The tabular data is in an XML-like format called 'VOTable', where VO stands for 'virtual observatory'. Dedicated software like [TOPCAT](http://www.star.bris.ac.uk/~mbt/topcat/) can be used to view, manipulate and plot the data. However, for our analysis we will convert the table to a [Pandas](https://pandas.pydata.org/) dataframe.
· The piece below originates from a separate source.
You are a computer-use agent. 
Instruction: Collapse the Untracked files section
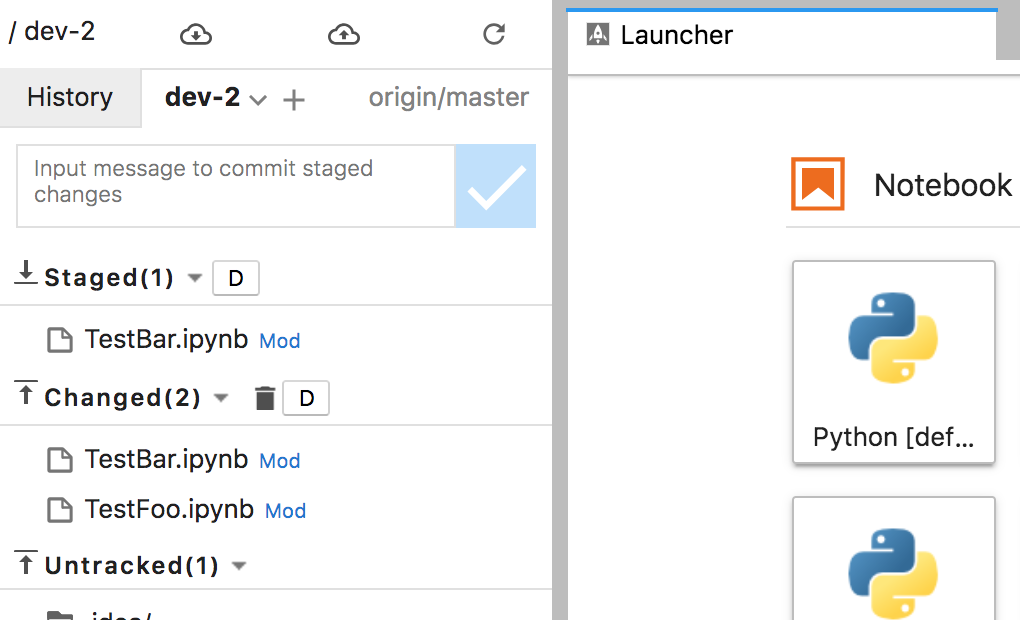coord(239,565)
Pandas is a high-performance module for doing data analysis with Python and is used widely outside of astronomy.

In [None]:
# Start by importing necessary Python modules
from astropy.io.votable import parse
import pandas as pd
import numpy as np

In [None]:
# Define a function to read a VOTable and return a DataFrame
def votable_to_pandas(voTabFileName, indx=0):
    """
    Reads a VOTable file and returns a Pandas dataframe.
    Reads only one sub-table, specified by the indx argument.
    """
    
    # Parse the VOTable into a table tree & convert 1st sub-table to an AstroPy table
    voTabTree = parse(voTabFileName)
    apTab = voTabTree.get_table_by_index(indx).to_table(use_names_over_ids=True)
    
    return apTab.to_pandas()

Now we run our conversion function on the VOTable to read the table into memory. The converter may issue a few warnings, but these can be safely ignored.

In [None]:
# Call the conversion function on our downloaded VOTable
gaiaVOTabFile = "query-result.vot"
gaiaDF = votable_to_pandas(gaiaVOTabFile)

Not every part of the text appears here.